The Wall Street Journal published a piece over the weekend that discussed the dollar value of bank mergers in 2021. It is the highest it has been in years but not the highest in terms of number of deals. Current activity is being influenced by new bank merger rules that are coming soon that will make mergers harder and more burdensome.
The industry continues to witness a decades long decline in the number of institutions doing business. As consolidation continues, fewer DiNovo’s are appearing. The panel discussed the significance of legal leeway that bank Boards have in executing the purchase or sale of a bank. Boards have a lot of discretion when determining whether to buy or sell the bank. The Boards prerogative is to deliver value to shareholders. Boards are obligated to get a fair price, not the highest price. In today’s environment, making informed decisions regarding that value are challenging. Today, it’s widely understood that unprecedented accommodative monetary policies, low rates, as well as business and societal fatigue factor into: What is the bank worth? What can the bank afford to pay? Valuation is complex in this environment. Other factors that are catalysts for consolidation are succession planning for a new digital generation, regulatory and FinTech challenges, some of which were discussed earlier.
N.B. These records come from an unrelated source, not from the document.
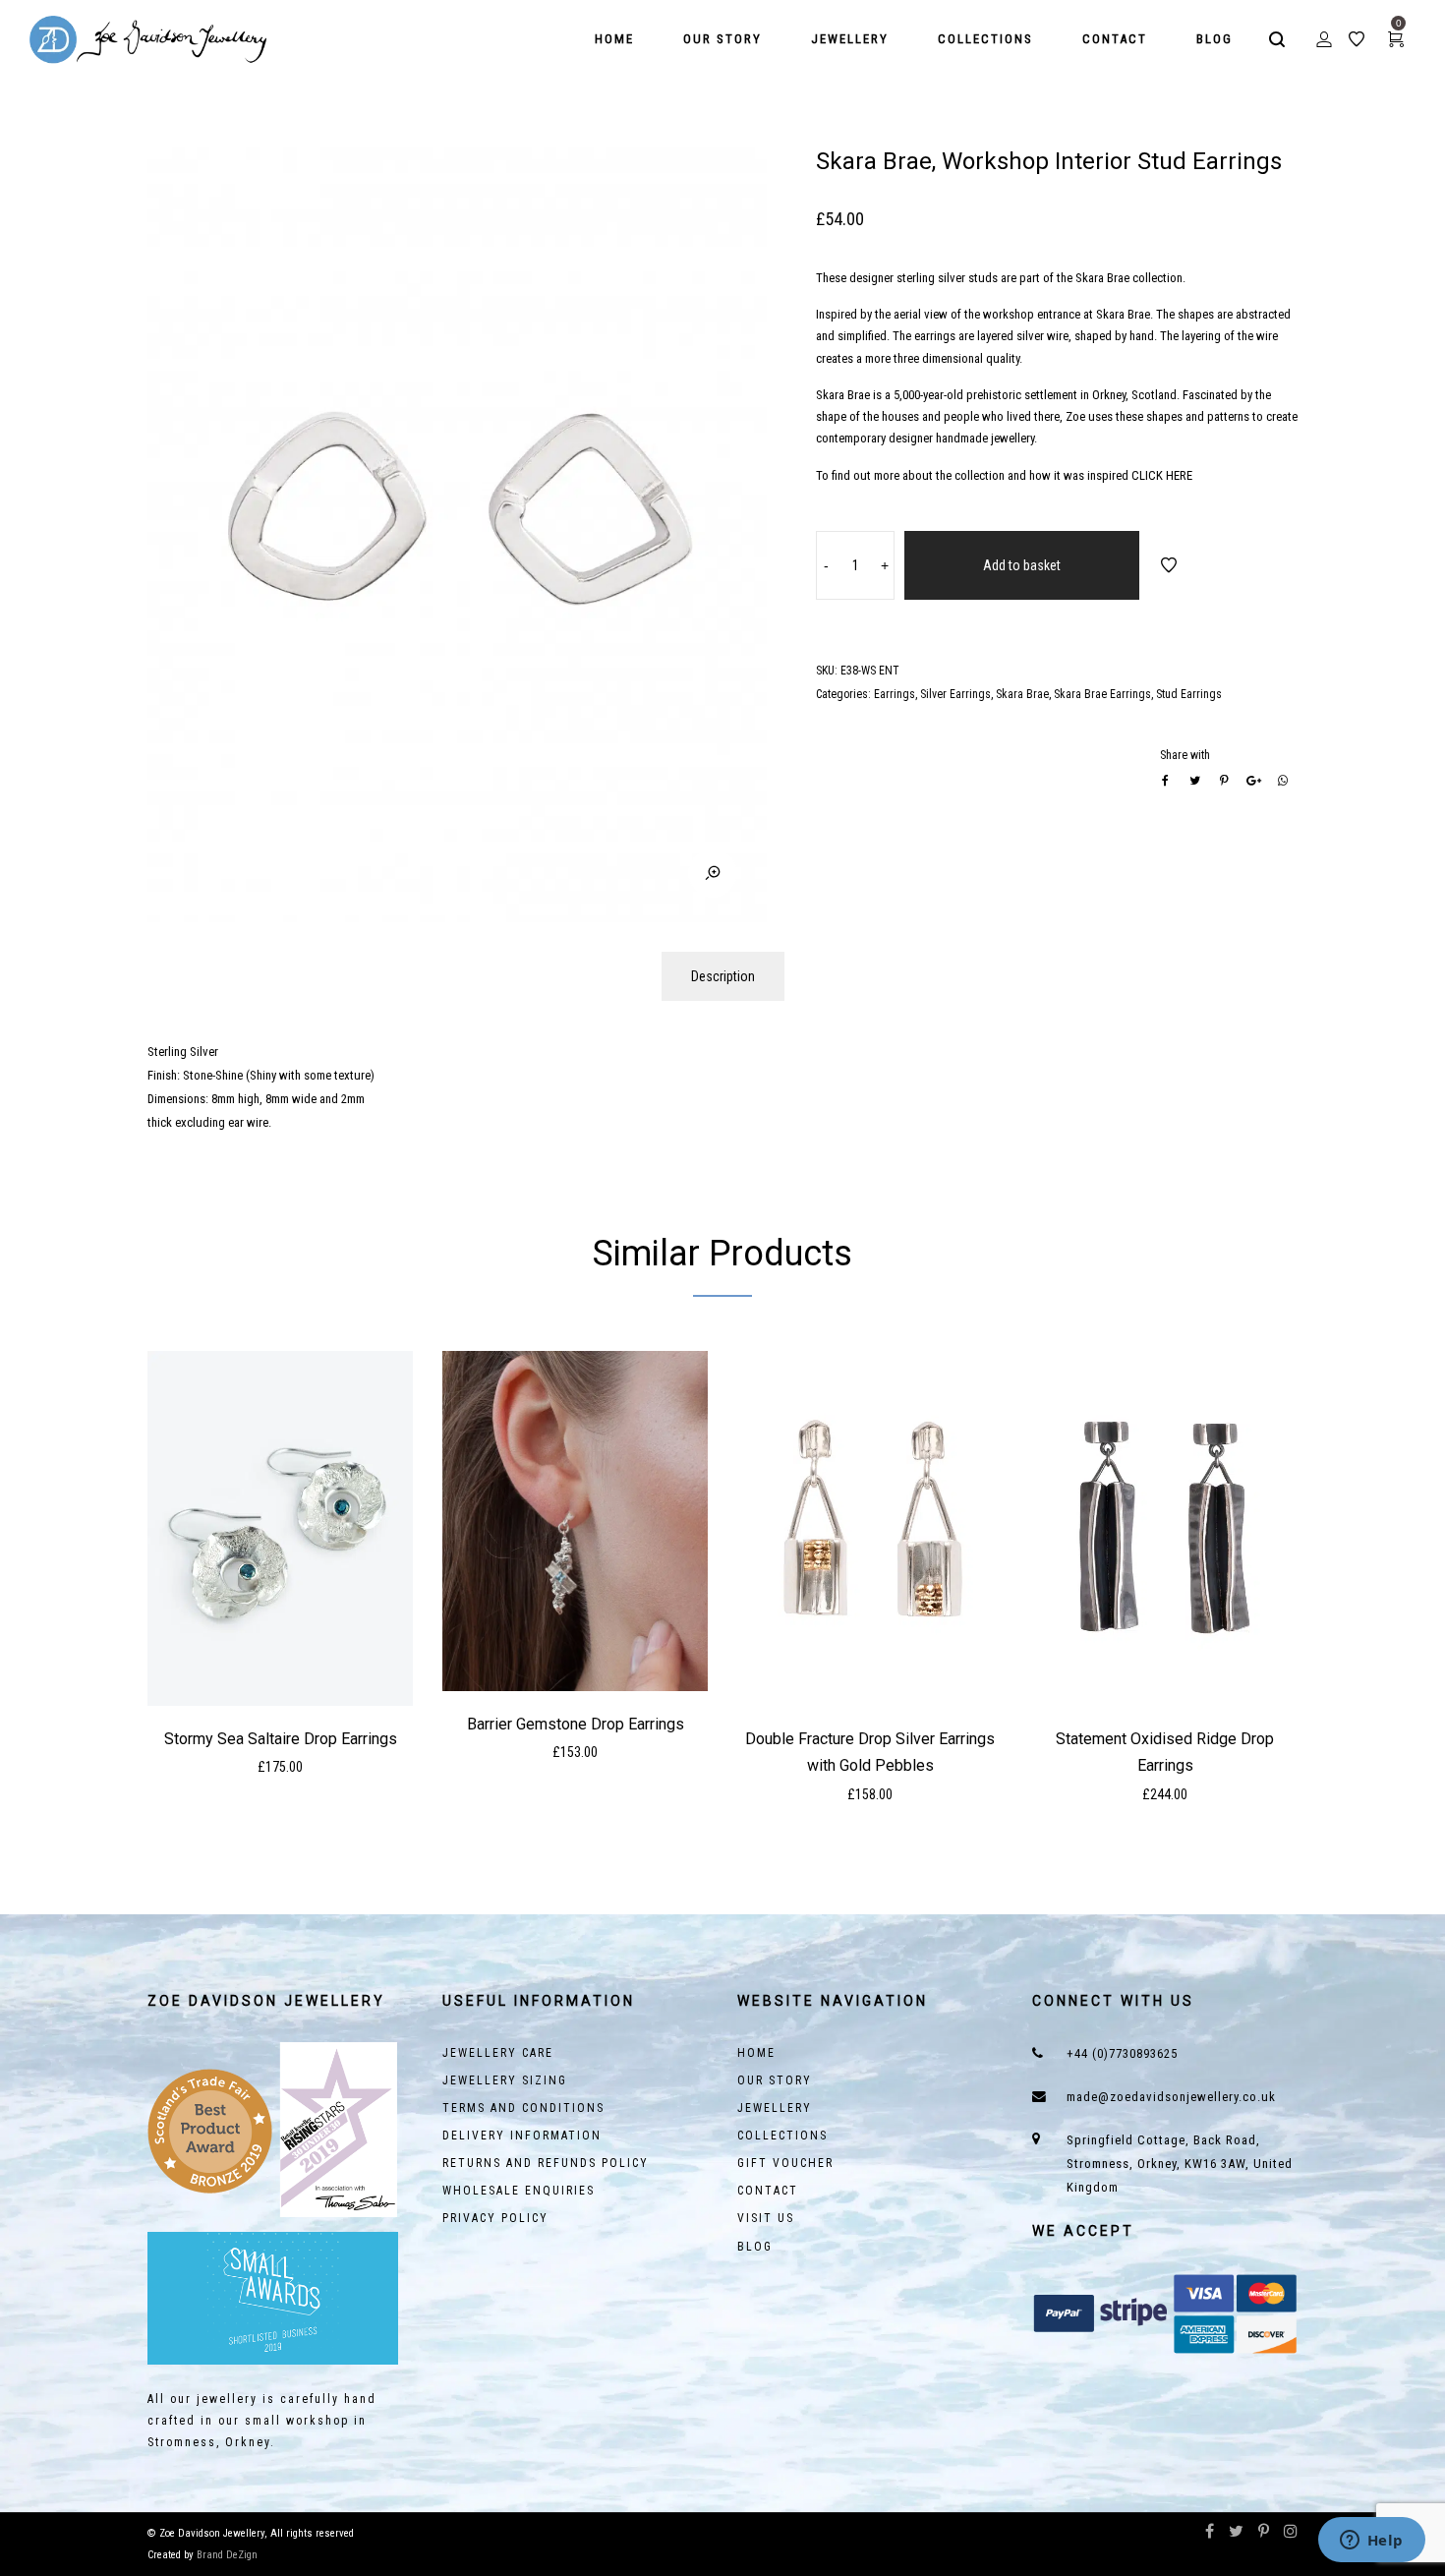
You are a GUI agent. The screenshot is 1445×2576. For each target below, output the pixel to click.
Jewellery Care (497, 2053)
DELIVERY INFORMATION (522, 2135)
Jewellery (774, 2108)
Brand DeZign (227, 2554)
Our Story (774, 2080)
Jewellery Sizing (504, 2080)
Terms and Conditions (523, 2108)
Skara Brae (1022, 694)
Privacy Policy (495, 2218)
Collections (782, 2135)
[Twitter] (1236, 2533)
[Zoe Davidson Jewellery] (148, 39)
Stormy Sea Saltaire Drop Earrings (280, 1738)
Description (723, 976)
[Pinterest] (1263, 2533)
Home (756, 2053)
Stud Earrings (1189, 694)
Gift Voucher (785, 2163)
The fiduciary responsibility of the Board is to make an informed decision. A fallacy that the panel discussed is a merger of equals. The moderator of this segment said there is no such thing. Both parties must be comfortable with the new structure and how it will look once the new structure is complete. Culture, people, and trust. These three things must be right for a successful merger.
Sooner or later the stimulus will run out, rates will rise. Will loan growth slow? It is not just the markets that are evolving. You can bet that banking on the future includes a revolutionary mindset of defining its market. The innovators and open minded that act in the present, will prevail in the future. You Can Bank on That!